Bêta regarde par le hublot et constate : « Phi n’a pas attendu, lui ! En même temps, le connaissant, c’était prévisible…
‒ Il avait l’air pressé de quitter la Vieille Terre, soupire le steward. Il n’est sans doute pas à la nouvelle place qui lui a été attribuée, mais il n’a pas l’air commode, et comme il semble s’être endormi avec son masque sur les yeux, je préfère ne pas le réveiller… J’espère que les cent vingt-sept autres passagers joueront le jeu en s’installant préférentiellement à leur place. D’ailleurs, s’il arrivait que votre siège soit occupé quand viendra votre tour de vous asseoir, vous pourrez naturellement en prendre un autre au hasard parmi ceux qui seront disponibles, on ne va pas s’amuser à faire bouger des voyageurs déjà installés. »

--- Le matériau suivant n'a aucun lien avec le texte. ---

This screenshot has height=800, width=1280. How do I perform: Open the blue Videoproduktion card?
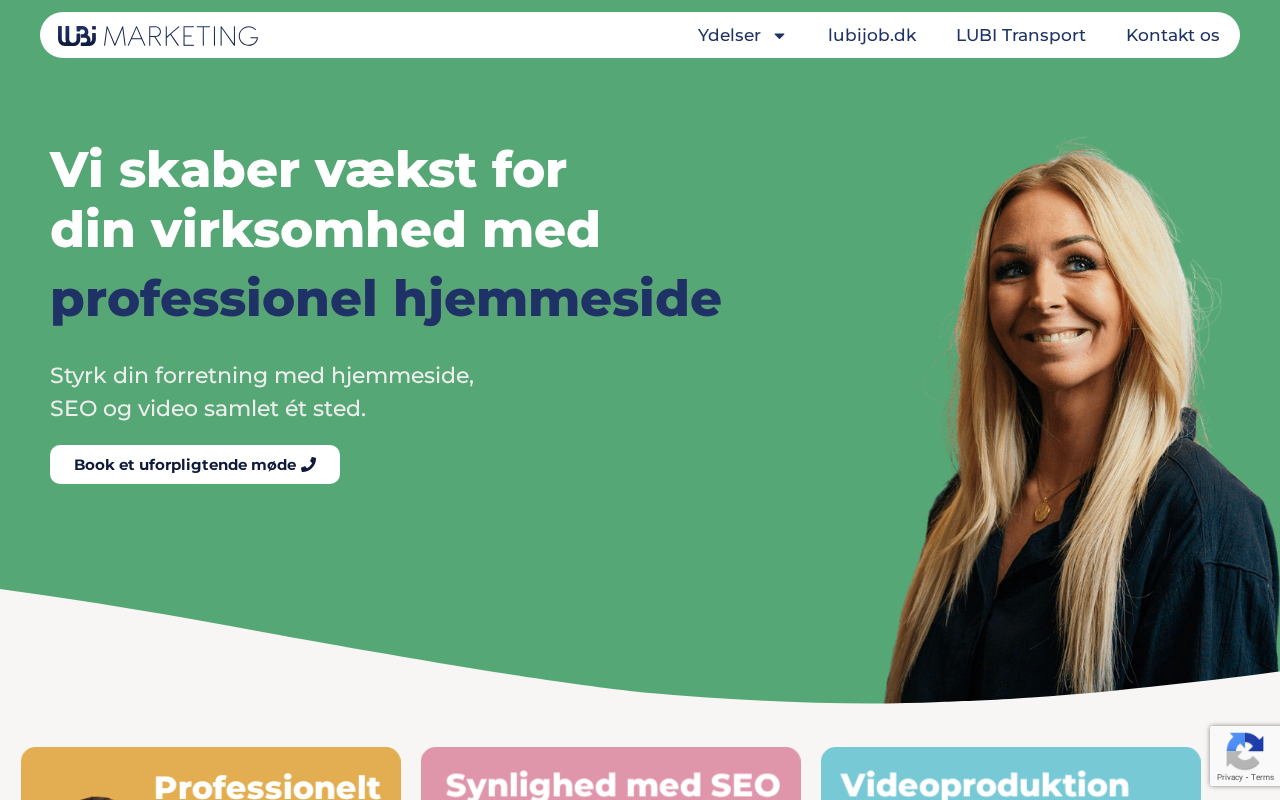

Bêta, qui est le dernier de la file, grogne : « Quasiment aucune chance, en tout cas, que je me retrouve à ma place même si tout le monde suit les règles.
‒ Ne crois pas ça, lui répond Epsilon, pile devant lui. Tu serais étonné par la probabilité de te retrouver à la place qui t’a réellement été attribuée ! »
Et vous, cher lecteur, saurez-vous trouver la formule donnant la probabilité que le nième passager puisse bien se placer et éclaircir le propos d’Epsilon ?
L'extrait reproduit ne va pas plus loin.